■ Document passage:
The 1980s romantic comedy series "Moonlighting" did a version of "The Taming of the Shrew" updated for modern times. Near the end Katherina (Cybill Shepherd) refuses to call the sun the moon. Petruchio, (Bruce Willis) who has genuinely fallen in love with Katherina and no longer wants to break her spirit or win the wager, tells all gathered that if his wife says the sun is in the sky, then it is not because she's a shrew, but because she has wisdom.
I'm not of the view that Shakespeare is the bestest ever, but a comedy can definitely have characters do stuff that's not great, either that's the joke, or they're the joke.
that's the entire premise of It's Always Sunny in Philadelphia lol
@@thechief00 Yeah. It's basically "The Gang is terrible. Laugh at their expense."
This has always been my favorite work of ol Will. I don't find it problematic at all. It's a satire masking as a real lecture masking as a satire. It doesn't absolutely lecture, but it doesn't hide anything either. It asks questions and offers ideas without declaring what is absolute.
Some years back, I heard an Irish folk tale from the same tradition (possibly descended directly from Taming of the Shrew; possibly just from the same sources), where, rather than being entirely one-sided, the "taming" results in what amounts to a private code/in-joke for the couple - a way of saying "no, really, do this" rather than the wife being entirely submissive to the husband.
Interesting, what's the name of the folk tale?
@@Cyssane I heard it from a storyteller, and such are not in the habit of announcing titles for their tales. I'd heard "Iron Hans" dozens of times before I discovered its name when I stumbled across it in the Brothers Grimm.
I couldn't even swear that the tale was Irish, beyond its having hung around with an Irish teller for long enough.
This sounds somewhat similar to my high school English classes' general conclusion about what's going on in Taming when we read it. We generally felt that the "torturing his wife into submission" interpretation seemed overly simplistic, and that Petruchio's actions were more symbolic and over-the-top acting than literal. Similarly, we felt like Catherine's "lecture" to the other wives at the end was so over-the-top that it had to be more silly than serious, sort of a wink that they're playing their roles in public. Though admittedly, it's entirely possible an Elizabethan audience might not have seen it that way.
Would you kindly?
10 Things I Hate About You is a great adaptation of the play
Thank you! I don't know if many people know that movie was based off Shakespeare's play
I saw this at the Globe Theatre in London ten years ago, and it was great! What made it stand out was a little bit of business the first time we see Kate and Bianca. Instead of the usual staging of Kate abusing poor, helpless Bianca, here they had Bianca being just as vicious, if not more so, to Kate. However, she is fortunate enough to be standing where she saw their father approaching first and immediately turned on the waterworks and went crying to Daddy that she was being victimized. Kate feels betrayed that their father automatically takes Bianca’s side, and the audience was immediately on Kate’s side-as soon as Bianca turned on a dime, the entire crowd went, “Ooooooooo!”

■ Collected material:
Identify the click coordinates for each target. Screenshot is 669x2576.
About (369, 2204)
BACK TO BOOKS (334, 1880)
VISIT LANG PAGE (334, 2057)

■ Challenges:
1. Can you copy the comment thread on The Taming of the Shrew from "that's the entire" up to and including "to the husband.", substituting "parody" for "satire"?
2. Could you resume the comment thread on The Taming of the Shrew from where it stops?
You won't need the data above.

■ Responses:
1.
that's the entire premise of It's Always Sunny in Philadelphia lol
@@thechief00 Yeah. It's basically "The Gang is terrible. Laugh at their expense."
This has always been my favorite work of ol Will. I don't find it problematic at all. It's a parody masking as a real lecture masking as a parody. It doesn't absolutely lecture, but it doesn't hide anything either. It asks questions and offers ideas without declaring what is absolute.
Some years back, I heard an Irish folk tale from the same tradition (possibly descended directly from Taming of the Shrew; possibly just from the same sources), where, rather than being entirely one-sided, the "taming" results in what amounts to a private code/in-joke for the couple - a way of saying "no, really, do this" rather than the wife being entirely submissive to the husband.

2.
I like that.
My theory is that Papa Baptista always played favourites with his daughters, ignoring or scolding Katherine, making her miserable and resentful, while he acted as if Bianca could do no wrong, and spoiled her rotten. So Bianca grew up to look demure and easy to get along with, sure, because when you always get your way, you got nothing to cry about. Until she gets the opportunity to stick it to Katherine every time there's a quarrel.
Honestly, Taming of the Shrew is one of my favorite Shakespeare plays, problematic nature of it and all. I love it because it is problematic and it is interesting seeing the warped nature of the past. Also, the comedy is glorious.
From the perspective of a director, I think the fundamental problem with staging Taming is the same problem that Much Ado About Nothing has where the famous parts of the play aren't actually the point of focus. Structurally, the stuff with Katherine and Petruchio is the B story to a convoluted marriage and mistaken identity plot where everyone has identical sounding Italian names. So, the things that make the play infamous, cataloged here, the things that are worth contending with creatively, are surrounded by bullcrap. And that's something that you need to contend with in adaptation, because do you try to make the mistaken identity plot interesting, or do you yadda yadda the intended structure? Obviously there are other answers, but that's the thing that's made me allergic to it. I don't want to have to deal with Lucentio, I'm gonna go stage A Doll's House.
Exactly why I was disappointed in this episode. He spent so much time apologizing for the material he did a terrible job of actually explaining the plot(s) of the play.
Also, Taming is, like, Shakespeare's second play. It's an outlier in the politics of his cannon because it was written at the begining of a career, before the man had matured, and the play was likely a collaboration. This isn't to go at-bat for the play, but I do suggest reading it as earnest rather than satirical is not actually at odds with the rest of the cannon, and instead suggests the evolution of an artist who grew and learned and found new interests over a twenty year writing career.
As a headstrong woman, I have to say I have always loved this play. I think with anything that is written we often bring ourselves to it and read it through our own lens of understanding. This has been one of my favorite place since I was a kid I had the whole thing memorized when I was in grade 12. Lol
Why do you love the story of another headstrong woman being tamed?
Yeah I'm curious too
What do you love about the story
@@flinx I love the wit, the retorts the fancy and funny insults. The language throughout was of course fantastic. I see it as it was placed in its time. Not so much from ours. And I see Katherine not just as a headstrong woman but also a bully.
My grade 11 teacher said (of Macbeth at the time) that reading Shakespeare is like watching the score board of a basketball game. You get the point, but you miss so much of the experience. So in my vivid imagination I would play it out not as a woman being beaten into submission but equally horrid people continuing the battler for supremacy.
But ultimately I love the insults and battle of wits.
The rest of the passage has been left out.